- **Fragment tekstu**:
----------------

Ta władza nauczyła mnie kląć. Zrobiła ze mnie wulgarnego człowieka, a przecież rodzice dobrze mnie wychowali, przekazali mi miłość i szacunek dla każdego. Dziś walczę ze wzbierającą we mnie falą nienawiści do rządzących oraz do stworzonej przez nich armii lizusów, bo gdzieś w sercu kołaczą się słowa: „Kochaj swoich nieprzyjaciół i dobrze czyń tym, którzy cię prześladują”.
Czy można kochać tych, którzy jawnie nienawidzą ponad połowy społeczeństwa, w tym i mnie? Nienawidzą za to, że mam odwagę głosić otwartość na drugiego człowieka bez względu na jego kolor skóry, orientację seksualną i światopogląd, stawać w obronie słabszych i wykluczanych ze społeczeństwa. Czy można szanować ludzi, którzy nie szanują osób LGBTQIA, nie szanują kobiet ubiegających się o wolność wyboru, nie szanują nikogo o innym niż biały kolorze skóry ? Czy można szanować ludzi, którzy nie szanują wegan, wegetarian? Czy można szanować ludzi, którzy nie szanują osób niechodzących do kościoła? Czy można szanować ludzi, którzy…? To pytanie nasuwa mi się co dzień, bo całość życia społecznego – do ostatniej nitki więzi społecznych – stała się miejscem wojny ideologicznej wywołanej przez środowiska skupione wokół zjednoczonej prawicy i radykalnej części kościoła katolickiego.

----------------

- **Do zrobienia**:
[A] Co według tekstu o rządzących przekazali piszącej osobie jej rodzice?
[B] Napisz dalszy ciąg tekstu o rządzących, zaczynając od miejsca po jego ostatnim zdaniu.

Wpisy ze zbioru danych:
----------------

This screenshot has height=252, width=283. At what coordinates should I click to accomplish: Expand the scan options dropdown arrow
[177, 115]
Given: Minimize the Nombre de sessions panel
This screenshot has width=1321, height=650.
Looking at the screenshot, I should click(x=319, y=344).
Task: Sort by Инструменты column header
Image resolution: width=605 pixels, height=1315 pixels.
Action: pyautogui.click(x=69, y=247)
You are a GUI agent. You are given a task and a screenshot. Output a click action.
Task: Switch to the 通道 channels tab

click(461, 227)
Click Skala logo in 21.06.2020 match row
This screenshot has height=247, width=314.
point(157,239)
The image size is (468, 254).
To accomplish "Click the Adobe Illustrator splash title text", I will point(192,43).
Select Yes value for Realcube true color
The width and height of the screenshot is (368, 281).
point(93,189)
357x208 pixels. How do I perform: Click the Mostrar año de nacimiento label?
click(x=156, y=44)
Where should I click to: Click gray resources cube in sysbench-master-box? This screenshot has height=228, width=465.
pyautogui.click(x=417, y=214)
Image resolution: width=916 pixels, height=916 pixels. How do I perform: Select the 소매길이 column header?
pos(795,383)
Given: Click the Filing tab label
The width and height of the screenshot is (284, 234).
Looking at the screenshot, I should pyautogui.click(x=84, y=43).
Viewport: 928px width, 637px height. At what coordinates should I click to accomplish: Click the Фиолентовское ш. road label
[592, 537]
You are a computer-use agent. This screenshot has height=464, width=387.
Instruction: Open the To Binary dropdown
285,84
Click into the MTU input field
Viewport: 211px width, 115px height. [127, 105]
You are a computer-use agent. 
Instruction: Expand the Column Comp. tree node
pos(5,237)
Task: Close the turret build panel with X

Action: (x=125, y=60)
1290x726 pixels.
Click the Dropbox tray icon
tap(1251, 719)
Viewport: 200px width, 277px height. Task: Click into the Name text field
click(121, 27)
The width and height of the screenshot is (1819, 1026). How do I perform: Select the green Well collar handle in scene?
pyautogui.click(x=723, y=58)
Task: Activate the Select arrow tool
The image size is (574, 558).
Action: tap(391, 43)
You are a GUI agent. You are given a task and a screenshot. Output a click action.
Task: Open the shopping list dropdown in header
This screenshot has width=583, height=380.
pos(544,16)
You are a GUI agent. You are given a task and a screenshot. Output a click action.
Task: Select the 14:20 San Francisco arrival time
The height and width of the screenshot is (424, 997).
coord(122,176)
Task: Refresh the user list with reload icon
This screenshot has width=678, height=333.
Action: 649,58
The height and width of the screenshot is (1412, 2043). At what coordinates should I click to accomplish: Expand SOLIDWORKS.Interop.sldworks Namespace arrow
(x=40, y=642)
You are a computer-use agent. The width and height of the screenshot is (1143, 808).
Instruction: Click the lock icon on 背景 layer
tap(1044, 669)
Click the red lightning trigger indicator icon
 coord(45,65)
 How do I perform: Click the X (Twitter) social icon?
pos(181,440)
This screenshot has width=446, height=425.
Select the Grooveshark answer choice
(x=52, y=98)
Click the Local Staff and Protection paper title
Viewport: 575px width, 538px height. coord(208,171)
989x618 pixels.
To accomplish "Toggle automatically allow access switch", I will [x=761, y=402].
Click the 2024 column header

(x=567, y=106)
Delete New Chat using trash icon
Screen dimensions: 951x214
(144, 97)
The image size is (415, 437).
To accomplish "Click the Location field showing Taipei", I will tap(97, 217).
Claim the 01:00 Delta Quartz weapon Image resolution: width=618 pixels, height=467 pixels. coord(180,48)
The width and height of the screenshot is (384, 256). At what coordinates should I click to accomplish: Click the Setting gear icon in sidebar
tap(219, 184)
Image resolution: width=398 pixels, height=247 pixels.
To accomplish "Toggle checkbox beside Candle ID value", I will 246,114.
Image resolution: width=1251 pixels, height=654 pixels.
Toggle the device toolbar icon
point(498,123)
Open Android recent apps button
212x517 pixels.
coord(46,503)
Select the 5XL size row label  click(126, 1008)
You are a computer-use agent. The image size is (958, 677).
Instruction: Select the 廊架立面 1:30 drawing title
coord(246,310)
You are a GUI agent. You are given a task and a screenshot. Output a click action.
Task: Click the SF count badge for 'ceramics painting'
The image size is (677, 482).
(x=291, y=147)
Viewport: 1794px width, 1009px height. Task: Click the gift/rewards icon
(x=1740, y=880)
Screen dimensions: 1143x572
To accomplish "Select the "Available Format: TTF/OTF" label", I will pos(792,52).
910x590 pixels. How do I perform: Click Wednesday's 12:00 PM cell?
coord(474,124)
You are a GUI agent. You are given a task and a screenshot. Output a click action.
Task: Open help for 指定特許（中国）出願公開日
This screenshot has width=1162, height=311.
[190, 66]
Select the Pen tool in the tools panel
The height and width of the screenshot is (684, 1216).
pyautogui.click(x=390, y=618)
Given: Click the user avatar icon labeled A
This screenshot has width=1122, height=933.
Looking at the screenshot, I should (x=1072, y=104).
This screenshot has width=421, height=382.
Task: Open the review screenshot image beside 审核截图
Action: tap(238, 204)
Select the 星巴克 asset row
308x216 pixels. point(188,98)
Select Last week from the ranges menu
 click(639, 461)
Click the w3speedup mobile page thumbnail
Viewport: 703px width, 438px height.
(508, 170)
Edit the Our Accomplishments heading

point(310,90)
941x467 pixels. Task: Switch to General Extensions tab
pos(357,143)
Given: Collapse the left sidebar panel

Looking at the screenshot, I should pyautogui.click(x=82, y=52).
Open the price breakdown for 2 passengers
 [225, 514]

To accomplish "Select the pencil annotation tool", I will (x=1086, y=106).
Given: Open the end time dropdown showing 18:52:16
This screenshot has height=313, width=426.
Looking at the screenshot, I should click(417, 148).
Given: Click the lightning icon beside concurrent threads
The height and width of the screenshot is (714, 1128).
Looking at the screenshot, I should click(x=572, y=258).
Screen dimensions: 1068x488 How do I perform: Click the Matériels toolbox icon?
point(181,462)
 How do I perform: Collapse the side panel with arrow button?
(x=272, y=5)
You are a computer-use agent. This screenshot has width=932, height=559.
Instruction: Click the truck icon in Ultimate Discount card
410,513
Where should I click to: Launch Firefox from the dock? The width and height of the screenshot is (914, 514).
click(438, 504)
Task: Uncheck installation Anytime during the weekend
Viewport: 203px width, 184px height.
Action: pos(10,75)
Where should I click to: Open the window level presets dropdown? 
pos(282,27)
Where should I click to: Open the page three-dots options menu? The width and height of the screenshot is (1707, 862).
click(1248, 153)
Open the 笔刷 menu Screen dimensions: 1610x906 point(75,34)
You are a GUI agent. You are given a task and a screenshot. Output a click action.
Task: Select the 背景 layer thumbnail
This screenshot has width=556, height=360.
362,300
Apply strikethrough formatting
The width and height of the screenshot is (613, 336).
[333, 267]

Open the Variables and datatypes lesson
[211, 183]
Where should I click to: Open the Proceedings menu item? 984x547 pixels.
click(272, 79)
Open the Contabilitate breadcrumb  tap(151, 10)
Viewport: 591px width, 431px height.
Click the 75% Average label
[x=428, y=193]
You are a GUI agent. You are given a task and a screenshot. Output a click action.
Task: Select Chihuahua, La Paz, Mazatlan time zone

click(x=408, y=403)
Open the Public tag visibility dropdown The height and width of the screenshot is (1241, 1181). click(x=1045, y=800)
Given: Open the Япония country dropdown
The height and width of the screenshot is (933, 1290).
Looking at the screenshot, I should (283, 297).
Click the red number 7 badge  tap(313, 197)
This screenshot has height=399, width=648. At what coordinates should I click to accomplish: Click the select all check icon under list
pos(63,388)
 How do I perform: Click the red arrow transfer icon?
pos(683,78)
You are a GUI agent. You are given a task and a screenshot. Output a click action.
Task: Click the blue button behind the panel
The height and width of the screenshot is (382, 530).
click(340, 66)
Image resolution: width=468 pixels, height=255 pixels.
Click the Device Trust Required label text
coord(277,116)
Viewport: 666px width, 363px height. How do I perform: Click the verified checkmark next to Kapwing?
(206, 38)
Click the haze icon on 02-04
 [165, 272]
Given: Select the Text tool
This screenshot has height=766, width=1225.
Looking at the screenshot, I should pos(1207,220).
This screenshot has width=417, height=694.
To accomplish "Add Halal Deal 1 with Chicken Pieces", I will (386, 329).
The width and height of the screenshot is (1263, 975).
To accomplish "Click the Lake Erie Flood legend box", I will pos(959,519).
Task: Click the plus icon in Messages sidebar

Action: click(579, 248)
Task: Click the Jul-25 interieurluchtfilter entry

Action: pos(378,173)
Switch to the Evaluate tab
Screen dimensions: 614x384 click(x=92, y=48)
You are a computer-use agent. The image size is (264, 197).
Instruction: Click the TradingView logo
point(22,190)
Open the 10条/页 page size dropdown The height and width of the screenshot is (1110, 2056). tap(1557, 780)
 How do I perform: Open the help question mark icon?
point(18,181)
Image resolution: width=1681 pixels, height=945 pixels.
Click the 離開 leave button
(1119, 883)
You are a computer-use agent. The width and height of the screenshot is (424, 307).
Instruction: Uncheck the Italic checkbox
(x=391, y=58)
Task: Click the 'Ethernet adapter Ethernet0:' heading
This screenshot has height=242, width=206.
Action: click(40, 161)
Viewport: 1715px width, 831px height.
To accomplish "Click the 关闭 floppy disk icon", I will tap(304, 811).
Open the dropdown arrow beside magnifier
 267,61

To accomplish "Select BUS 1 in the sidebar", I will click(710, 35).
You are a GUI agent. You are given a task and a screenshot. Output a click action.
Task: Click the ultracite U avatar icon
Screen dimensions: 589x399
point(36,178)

----------------

- **Oczekiwane odpowiedzi**:
[A] Miłość i szacunek dla każdego.

[B]
Po ogłoszeniu wyroku pseudo-Trybunału Konstytucyjnego Kaja Godek powiedziała, że teraz pójdzie o krok dalej i będzie się domagać zakazu aborcji dziecka poczętego w wyniku gwałtu. A raptem kilka dni temu złożyła w Sejmie projekt ustawy zabraniającej marszów równości. Czy można szanować ludzi, którzy czerpią sadystyczną przyjemność z zadawania dodatkowego cierpienia ofiarom gwałtu lub z odbierania praw nieheteronormatywnym Polakom? Słowa o sadystycznej przyjemności brzmią zbyt mocno? Ale czy w takim razie mam uwierzyć, że Kaja Godek kieruje się miłością bliźniego?
Problemem nie jest zresztą sama Godek, bo to tylko twarz machiny stworzonej do wprowadzenia dyktatury na wzór putinowskiej Rosji, podobnie jak „wybitni” członkowie obozu rządzącego oraz brylującej w światłach reflektorów Konfederacji.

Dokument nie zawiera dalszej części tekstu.